§ **AUSGANGSTEXT**:
━━━━━━━━━━━━━━━━━━━━
Das „Jouliard“ in Saarbrücken ist längst kein Geheimtipp mehr. Was Karl Fluhr und sein Team hier Abend für Abend zaubern, ist traumhaft. Hier kommt jeder voll auf seine Kosten, ob Fisch- oder Fleischliebhaber, Vegetarier oder Veganer. Und das in bester Qualität.
Wir mögen Menschen, die mit Lust und Freude genießen und die Kunst des Kochens schätzen. Wir lieben nur Gemüse, Fleisch und Fisch von bester Qualität und – wo immer möglich – aus unserer Region. Wir überraschen mit einer Speisekarte, die das kulinarische Saarbrücken bereichert und den Gaumen verwöhnt. Wir teilen die Lebensfreude, die daraus erwächst, gerne mit unseren Gästen und sind erst glücklich, wenn jeder mit einem Lächeln unser Haus verlässt. Für Sie sind wir da!“ Mit diesem Vorwort auf der Speisekarte begrüßte mich das Restaurant „Jouliard“ in der Saarbrücker Scheidter Straße. Der Küchenchef hier heißt Karl Fluhr – einen Namen, den ich mir definitiv merken muss und werde. Was Fluhr und sein engagiertes Team hier präsentieren, muss man in Sachen Qualitätsanspruch, Regionalität und Kreativität ansonsten wirklich lange suchen.
━━━━━━━━━━━━━━━━━━━━
§ **SCHRIFTLICHE AUFGABEN**:
[a] Erkläre in ein bis drei Sätzen, wie der Text über das „Jouliard“ begründet, dass man sich den Namen Karl Fluhr merken muss.
[b] Gib aus dem Text über das „Jouliard“ den Abschnitt von „Wir mögen Menschen, die“ bis „wirklich lange suchen.“ wortgetreu wieder.
[c] Führe den Text über das Restaurant „Jouliard“ im Anschluss an seinen letzten Satz weiter.
━━━━━━━━━━━━━━━━━━━━
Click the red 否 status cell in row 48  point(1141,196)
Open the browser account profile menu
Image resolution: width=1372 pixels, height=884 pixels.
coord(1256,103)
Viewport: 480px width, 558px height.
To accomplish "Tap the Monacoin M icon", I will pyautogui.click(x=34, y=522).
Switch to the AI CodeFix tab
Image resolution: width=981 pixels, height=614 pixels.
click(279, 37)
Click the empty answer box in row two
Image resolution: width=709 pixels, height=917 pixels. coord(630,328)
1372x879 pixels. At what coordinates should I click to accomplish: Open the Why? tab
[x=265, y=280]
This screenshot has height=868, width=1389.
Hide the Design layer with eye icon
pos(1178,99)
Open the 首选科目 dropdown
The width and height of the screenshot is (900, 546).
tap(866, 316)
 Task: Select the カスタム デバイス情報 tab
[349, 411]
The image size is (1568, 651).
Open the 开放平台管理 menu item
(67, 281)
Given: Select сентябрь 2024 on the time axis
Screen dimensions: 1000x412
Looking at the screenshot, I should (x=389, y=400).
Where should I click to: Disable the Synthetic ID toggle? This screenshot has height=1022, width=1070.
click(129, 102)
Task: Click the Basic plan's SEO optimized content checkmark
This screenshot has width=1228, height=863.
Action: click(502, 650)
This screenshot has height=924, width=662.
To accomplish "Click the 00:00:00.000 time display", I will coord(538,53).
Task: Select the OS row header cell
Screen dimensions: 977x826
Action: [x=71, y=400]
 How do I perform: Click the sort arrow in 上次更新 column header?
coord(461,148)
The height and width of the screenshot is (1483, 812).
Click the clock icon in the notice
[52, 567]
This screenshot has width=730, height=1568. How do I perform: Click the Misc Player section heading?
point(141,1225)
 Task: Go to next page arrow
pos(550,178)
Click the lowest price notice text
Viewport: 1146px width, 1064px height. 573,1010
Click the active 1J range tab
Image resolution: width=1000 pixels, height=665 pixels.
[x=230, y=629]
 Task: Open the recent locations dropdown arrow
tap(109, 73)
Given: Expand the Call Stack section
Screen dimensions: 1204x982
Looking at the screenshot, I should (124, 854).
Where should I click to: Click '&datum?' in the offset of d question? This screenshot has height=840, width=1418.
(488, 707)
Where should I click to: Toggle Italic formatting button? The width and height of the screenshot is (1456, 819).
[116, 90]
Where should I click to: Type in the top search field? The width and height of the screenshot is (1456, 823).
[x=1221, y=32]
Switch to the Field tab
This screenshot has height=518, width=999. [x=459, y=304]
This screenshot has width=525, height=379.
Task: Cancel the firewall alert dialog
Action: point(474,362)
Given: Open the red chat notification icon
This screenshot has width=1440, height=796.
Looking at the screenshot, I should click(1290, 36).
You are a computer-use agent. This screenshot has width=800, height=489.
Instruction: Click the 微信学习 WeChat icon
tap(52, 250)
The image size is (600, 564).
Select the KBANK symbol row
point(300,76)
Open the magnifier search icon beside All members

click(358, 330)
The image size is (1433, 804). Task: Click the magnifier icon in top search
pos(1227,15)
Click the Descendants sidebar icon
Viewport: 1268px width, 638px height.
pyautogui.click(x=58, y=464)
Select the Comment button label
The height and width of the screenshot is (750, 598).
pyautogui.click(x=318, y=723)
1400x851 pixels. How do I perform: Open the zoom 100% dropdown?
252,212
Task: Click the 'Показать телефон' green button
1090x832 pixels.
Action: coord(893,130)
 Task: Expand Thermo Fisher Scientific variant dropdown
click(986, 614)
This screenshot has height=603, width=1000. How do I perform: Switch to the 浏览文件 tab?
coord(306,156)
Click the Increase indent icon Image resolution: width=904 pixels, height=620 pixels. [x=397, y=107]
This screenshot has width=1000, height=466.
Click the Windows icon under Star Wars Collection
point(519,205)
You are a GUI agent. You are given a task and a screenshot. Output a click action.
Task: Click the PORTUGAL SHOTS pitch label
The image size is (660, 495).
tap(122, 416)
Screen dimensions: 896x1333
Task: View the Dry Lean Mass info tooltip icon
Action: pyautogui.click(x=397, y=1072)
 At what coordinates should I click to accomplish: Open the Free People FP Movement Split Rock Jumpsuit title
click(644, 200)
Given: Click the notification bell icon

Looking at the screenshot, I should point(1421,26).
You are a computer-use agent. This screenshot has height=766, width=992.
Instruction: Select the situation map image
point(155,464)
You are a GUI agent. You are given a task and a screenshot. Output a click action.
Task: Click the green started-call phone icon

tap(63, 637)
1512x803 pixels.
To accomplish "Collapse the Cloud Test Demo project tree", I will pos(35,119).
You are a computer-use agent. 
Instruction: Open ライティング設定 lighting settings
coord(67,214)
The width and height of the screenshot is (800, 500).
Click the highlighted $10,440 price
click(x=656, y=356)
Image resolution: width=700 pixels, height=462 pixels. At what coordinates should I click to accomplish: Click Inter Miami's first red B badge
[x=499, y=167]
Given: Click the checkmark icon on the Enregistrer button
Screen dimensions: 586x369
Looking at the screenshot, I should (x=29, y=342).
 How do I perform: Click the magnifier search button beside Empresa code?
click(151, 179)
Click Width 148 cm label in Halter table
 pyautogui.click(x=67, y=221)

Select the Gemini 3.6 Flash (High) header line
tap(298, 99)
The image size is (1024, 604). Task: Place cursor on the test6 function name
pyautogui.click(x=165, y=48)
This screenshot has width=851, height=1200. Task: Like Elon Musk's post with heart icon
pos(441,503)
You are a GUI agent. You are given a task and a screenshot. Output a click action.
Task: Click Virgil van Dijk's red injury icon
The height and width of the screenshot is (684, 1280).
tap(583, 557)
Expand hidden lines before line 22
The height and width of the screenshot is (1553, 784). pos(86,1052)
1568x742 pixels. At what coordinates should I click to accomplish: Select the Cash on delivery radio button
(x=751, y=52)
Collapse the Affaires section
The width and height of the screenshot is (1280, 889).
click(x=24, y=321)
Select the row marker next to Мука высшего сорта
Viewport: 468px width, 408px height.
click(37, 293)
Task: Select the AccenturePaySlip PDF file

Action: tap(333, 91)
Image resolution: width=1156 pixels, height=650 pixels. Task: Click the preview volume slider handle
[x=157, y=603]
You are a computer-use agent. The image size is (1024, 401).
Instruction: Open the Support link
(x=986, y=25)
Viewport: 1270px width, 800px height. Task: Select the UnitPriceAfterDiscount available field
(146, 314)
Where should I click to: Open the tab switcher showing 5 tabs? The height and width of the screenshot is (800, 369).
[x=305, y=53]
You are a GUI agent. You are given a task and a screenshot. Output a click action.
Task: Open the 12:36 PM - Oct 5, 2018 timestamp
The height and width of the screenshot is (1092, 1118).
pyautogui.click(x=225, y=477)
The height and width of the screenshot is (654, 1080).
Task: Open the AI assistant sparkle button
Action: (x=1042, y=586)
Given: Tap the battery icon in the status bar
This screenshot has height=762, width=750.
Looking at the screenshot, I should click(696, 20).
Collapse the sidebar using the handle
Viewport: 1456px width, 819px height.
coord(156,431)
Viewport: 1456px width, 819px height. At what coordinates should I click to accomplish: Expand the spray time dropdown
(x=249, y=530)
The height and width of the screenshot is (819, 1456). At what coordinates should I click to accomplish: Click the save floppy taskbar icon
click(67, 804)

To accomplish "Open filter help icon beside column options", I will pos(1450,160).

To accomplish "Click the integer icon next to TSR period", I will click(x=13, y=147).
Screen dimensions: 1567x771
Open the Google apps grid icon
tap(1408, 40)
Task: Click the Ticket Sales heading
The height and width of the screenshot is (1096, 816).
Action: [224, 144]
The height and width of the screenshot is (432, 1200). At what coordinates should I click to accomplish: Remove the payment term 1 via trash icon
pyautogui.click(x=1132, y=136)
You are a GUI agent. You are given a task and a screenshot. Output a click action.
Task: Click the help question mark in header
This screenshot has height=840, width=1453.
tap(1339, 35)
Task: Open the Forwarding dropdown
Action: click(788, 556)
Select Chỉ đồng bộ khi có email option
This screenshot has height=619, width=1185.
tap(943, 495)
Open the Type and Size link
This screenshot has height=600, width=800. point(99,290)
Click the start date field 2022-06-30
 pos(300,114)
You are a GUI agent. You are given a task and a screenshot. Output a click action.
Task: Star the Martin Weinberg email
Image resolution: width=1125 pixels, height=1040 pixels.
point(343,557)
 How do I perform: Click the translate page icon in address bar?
━━━━━━━━━━━━━━━━━━━━
§ **ERGEBNISSE JE AUFGABE**:
[a] Was Fluhr und sein engagiertes Team im „Jouliard“ präsentieren, muss man in Sachen Qualitätsanspruch, Regionalität und Kreativität anderswo wirklich lange suchen.

[b]
Wir mögen Menschen, die mit Lust und Freude genießen und die Kunst des Kochens schätzen. Wir lieben nur Gemüse, Fleisch und Fisch von bester Qualität und – wo immer möglich – aus unserer Region. Wir überraschen mit einer Speisekarte, die das kulinarische Saarbrücken bereichert und den Gaumen verwöhnt. Wir teilen die Lebensfreude, die daraus erwächst, gerne mit unseren Gästen und sind erst glücklich, wenn jeder mit einem Lächeln unser Haus verlässt. Für Sie sind wir da!“ Mit diesem Vorwort auf der Speisekarte begrüßte mich das Restaurant „Jouliard“ in der Saarbrücker Scheidter Straße. Der Küchenchef hier heißt Karl Fluhr – einen Namen, den ich mir definitiv merken muss und werde. Was Fluhr und sein engagiertes Team hier präsentieren, muss man in Sachen Qualitätsanspruch, Regionalität und Kreativität ansonsten wirklich lange suchen.

[c]
Bewusster Verzicht auf Meeresfische
Es ist ein sonniger früher Samstagabend und das Restaurant komplett ausgebucht. Bei diesem Wetter ist kein Platz mehr auf der Terrasse zu kriegen, und auch im Restaurant selber sind alle Tische reserviert. Das „Jouliard“ ist angesagt in Saarbrücken. Kein Wunder, bietet doch die Speisekarte wirklich für jeden etwas sehr Geschmackvolles und Besonderes: für Veganer, für Vegetarier und für alle, die alles essen.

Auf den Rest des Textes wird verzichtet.